Saint-Jean-d’Angely is, in our minds, responsible for of our living in France. Briefly I will explain. We lived and I worked in Spain for three years, in the early 1980’s. I loved it and always dreamed of buying a little property on the coast south of Barcelona, I even had the exact place in mind, the small coastal village of Garraf. Around 1990 we returned to that area of Spain and discovered that it had prospered, largely on the back of the Olympics and property prices were now somewhat out of reach. We had travelled down by car and on the way back stopped for the night in Saint-Jean-d’Angely, staying in the Hotel de La Place.
Prior to our evening meal we took a stroll around the town and had a look in the windows of a few estate agents, as you do. What a lot of property you could get for your money in this region in those days and unlike in Spain here we could afford to buy. This was pre- Ryanair and this region seemed to us about as far south as you could get in one day’s drive so we started house hunting, and not very long afterwards bought the house where I am now sitting and writing this.
Since then we have often driven past the town and observed the twin towers of the abbey in the distance but have never revisited until last week. It was every bit as good as we remembered. The hotel/restaurant where we had stayed was still there, looking a bit smarter. There were still lots of estate agents, though we did not look in their windows this time! It was market day (Wednesdays and Saturdays) so that made it quite lively.
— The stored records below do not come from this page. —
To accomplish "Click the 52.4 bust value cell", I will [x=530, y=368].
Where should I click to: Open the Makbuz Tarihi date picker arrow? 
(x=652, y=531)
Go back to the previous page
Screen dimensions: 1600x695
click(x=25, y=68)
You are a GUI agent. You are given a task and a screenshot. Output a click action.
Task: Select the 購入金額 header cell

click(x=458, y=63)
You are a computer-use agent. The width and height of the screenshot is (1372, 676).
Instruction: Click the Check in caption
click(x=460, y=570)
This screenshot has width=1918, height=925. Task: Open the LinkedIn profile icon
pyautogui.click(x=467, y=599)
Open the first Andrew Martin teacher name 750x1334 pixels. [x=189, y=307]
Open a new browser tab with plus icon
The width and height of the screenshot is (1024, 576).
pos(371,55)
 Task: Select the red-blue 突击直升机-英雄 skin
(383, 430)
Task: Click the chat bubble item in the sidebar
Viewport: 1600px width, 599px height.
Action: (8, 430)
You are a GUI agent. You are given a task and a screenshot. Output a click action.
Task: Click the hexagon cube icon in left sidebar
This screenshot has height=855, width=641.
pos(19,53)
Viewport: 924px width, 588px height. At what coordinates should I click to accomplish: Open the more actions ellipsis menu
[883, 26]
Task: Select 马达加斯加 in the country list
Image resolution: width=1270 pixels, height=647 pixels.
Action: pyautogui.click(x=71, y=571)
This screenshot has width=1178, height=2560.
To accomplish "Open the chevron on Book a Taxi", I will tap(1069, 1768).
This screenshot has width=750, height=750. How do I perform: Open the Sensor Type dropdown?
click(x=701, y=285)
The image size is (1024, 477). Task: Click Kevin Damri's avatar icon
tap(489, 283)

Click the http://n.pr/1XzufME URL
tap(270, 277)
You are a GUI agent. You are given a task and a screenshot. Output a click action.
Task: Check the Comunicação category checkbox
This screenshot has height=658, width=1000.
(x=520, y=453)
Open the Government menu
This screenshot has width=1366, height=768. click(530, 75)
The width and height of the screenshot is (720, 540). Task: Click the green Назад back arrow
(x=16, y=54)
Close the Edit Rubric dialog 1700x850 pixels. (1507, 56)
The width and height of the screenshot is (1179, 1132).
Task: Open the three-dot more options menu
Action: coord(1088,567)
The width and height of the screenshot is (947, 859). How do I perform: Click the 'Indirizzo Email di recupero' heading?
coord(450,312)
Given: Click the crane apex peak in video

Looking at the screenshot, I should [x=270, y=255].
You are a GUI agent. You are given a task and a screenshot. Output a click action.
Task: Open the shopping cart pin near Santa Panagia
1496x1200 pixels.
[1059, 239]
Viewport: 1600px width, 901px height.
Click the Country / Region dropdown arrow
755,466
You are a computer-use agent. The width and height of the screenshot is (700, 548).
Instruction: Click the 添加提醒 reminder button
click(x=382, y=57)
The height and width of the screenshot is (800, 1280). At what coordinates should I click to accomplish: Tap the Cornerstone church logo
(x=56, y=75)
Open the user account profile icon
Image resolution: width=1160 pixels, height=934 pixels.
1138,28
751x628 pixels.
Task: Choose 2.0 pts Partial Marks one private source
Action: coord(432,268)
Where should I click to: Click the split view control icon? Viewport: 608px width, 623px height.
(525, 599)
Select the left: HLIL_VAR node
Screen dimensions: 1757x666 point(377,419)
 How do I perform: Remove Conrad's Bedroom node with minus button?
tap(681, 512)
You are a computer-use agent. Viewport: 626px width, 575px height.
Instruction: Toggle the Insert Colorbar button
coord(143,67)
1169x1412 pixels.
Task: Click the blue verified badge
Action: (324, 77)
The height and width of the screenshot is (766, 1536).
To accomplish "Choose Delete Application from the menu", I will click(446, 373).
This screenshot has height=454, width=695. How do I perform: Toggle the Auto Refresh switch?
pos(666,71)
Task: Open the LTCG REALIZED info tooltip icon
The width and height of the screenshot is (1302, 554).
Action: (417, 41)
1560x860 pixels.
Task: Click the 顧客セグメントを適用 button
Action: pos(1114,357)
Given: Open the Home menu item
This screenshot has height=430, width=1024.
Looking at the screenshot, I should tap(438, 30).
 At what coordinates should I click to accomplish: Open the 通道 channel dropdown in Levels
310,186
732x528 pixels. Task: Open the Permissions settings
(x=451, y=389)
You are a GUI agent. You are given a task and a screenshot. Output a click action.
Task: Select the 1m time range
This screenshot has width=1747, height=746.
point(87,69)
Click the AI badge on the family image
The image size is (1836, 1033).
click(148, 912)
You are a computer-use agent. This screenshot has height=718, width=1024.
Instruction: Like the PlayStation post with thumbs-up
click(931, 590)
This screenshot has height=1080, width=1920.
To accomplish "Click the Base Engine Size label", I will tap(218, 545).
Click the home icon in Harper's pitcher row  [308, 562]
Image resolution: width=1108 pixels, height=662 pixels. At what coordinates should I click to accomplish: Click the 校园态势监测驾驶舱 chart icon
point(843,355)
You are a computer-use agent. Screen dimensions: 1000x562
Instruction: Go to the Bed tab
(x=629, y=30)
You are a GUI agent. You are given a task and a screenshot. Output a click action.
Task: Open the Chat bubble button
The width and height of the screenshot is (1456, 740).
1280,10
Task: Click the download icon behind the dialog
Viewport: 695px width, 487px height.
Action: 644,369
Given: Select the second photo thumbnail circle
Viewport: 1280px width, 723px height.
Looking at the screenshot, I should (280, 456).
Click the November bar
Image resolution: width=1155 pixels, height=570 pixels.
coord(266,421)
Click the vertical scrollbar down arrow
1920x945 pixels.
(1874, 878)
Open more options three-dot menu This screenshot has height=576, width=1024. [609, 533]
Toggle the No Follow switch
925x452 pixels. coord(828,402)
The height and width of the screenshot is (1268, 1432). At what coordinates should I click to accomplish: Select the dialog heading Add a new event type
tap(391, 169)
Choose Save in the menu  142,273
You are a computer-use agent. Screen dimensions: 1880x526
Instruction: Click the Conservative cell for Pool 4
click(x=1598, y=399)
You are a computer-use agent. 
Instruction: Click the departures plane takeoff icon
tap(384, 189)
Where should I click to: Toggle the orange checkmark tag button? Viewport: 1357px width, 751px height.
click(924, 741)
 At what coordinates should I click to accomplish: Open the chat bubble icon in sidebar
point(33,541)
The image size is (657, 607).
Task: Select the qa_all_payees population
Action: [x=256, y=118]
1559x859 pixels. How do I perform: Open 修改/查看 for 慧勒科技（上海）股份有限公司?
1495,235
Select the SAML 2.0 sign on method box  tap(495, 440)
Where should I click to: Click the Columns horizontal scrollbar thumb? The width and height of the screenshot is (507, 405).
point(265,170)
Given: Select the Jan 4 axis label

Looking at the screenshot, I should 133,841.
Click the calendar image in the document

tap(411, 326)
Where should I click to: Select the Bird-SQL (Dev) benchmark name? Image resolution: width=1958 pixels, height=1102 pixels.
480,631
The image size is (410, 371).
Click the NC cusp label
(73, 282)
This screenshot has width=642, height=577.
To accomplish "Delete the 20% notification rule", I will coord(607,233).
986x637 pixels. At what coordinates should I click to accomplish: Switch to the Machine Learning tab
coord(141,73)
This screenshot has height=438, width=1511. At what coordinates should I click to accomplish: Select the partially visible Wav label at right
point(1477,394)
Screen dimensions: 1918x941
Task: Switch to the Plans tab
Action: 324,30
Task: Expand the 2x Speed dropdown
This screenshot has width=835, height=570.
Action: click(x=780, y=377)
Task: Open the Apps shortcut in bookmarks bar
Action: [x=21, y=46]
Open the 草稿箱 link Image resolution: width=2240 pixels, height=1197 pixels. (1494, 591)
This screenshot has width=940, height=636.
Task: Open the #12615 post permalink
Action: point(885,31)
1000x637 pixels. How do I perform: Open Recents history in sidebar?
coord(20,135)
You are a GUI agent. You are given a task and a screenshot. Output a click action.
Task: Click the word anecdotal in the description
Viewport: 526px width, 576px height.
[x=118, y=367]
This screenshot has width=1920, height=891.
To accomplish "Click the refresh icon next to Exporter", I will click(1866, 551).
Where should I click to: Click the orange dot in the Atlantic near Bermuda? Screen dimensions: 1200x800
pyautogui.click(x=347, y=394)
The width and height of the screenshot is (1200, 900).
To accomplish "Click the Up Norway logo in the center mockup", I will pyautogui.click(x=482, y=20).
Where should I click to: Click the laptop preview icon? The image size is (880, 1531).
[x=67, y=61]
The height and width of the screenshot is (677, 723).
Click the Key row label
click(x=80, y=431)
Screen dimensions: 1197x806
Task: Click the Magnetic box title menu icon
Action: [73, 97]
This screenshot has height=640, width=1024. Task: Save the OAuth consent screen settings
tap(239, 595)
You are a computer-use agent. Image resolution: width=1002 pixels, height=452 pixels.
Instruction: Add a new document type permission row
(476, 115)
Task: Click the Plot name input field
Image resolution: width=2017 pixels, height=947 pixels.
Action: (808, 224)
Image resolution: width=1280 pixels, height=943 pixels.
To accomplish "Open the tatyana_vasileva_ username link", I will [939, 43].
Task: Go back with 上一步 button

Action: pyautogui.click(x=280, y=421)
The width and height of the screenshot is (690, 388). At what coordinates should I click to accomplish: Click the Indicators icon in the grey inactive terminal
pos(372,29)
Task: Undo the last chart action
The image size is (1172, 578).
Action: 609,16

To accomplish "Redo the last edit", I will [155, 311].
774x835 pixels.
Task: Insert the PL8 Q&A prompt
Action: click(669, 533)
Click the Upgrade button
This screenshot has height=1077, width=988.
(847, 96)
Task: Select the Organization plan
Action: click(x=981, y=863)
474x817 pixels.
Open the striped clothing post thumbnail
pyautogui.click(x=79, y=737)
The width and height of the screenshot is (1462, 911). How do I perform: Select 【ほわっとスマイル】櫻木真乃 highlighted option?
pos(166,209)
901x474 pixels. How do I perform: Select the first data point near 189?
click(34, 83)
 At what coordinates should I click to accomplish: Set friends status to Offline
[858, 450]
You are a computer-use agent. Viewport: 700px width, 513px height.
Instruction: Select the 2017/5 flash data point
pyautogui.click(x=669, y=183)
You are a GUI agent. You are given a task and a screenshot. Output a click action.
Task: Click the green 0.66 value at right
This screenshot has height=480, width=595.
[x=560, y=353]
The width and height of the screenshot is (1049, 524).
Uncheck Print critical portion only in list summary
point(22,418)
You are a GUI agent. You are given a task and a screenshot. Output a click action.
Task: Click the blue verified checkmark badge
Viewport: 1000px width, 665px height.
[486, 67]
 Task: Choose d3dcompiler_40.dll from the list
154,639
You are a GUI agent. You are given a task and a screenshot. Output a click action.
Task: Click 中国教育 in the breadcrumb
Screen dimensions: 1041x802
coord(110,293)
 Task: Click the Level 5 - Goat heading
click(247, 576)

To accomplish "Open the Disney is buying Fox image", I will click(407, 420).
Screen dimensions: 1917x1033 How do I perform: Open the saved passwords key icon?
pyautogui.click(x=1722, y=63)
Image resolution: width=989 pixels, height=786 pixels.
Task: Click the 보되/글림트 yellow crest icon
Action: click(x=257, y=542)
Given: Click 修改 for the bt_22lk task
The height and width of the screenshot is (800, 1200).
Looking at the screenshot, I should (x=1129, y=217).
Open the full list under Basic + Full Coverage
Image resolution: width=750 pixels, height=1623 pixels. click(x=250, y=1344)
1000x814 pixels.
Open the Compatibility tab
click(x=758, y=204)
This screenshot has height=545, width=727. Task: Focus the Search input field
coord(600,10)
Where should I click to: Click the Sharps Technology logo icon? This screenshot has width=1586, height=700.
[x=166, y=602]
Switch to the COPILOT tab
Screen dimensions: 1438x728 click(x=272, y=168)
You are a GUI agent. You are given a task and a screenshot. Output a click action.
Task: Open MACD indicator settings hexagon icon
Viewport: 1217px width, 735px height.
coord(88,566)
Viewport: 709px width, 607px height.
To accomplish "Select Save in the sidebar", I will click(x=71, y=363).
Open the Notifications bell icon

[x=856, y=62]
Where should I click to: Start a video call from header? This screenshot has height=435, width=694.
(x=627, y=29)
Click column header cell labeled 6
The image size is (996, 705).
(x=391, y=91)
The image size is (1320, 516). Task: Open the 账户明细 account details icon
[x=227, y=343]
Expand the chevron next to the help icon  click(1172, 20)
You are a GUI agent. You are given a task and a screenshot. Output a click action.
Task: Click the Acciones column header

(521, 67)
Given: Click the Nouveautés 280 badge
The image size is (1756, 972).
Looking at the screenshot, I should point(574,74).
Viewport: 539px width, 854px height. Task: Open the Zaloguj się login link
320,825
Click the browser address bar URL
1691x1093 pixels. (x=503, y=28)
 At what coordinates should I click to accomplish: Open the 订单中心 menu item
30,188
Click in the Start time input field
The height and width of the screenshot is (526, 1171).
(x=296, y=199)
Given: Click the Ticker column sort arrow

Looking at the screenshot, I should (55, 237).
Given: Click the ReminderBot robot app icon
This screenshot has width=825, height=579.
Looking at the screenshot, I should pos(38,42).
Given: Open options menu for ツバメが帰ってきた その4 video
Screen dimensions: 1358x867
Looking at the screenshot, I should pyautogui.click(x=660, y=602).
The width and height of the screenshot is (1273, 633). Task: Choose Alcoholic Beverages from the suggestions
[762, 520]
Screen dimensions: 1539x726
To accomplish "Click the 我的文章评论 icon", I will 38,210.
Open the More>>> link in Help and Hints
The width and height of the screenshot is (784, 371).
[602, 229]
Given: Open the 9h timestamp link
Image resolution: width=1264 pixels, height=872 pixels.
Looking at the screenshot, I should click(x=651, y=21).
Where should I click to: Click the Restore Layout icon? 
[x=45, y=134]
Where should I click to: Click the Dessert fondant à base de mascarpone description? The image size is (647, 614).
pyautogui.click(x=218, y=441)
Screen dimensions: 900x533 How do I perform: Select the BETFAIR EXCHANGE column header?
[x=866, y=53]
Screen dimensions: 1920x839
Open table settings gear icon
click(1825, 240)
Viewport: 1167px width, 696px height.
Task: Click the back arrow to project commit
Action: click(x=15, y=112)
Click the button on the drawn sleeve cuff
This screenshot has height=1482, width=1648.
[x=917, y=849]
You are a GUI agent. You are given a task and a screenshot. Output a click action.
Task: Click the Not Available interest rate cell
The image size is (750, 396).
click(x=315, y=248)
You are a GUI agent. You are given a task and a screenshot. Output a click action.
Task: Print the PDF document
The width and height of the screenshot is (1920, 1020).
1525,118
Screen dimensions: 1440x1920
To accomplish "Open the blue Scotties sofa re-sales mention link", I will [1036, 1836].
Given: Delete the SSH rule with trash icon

I took the obligatory photos of the Abbey, and others of medieval houses, the clock tower, the market, and the restaurant where we ate called Le Scorlion. It was the best meal we have had out in France this year See the review which my wife gave it.
We did not make it down to the river although I understand there are plesant walks along its banks and we did not discover the swimming pool which also sounds quite spectacular with a 54M water slide.
Incidentally did you know that the abbey was built in the ninth century and originally housed the head of John the Baptist. Gruesome. They liked to share bits of body around in days gone by. Locally we have the Charlemagne tower in Charroux and that has been home to Richard the Lionheart’s brains and entrails and possibly the foreskin of Jesus!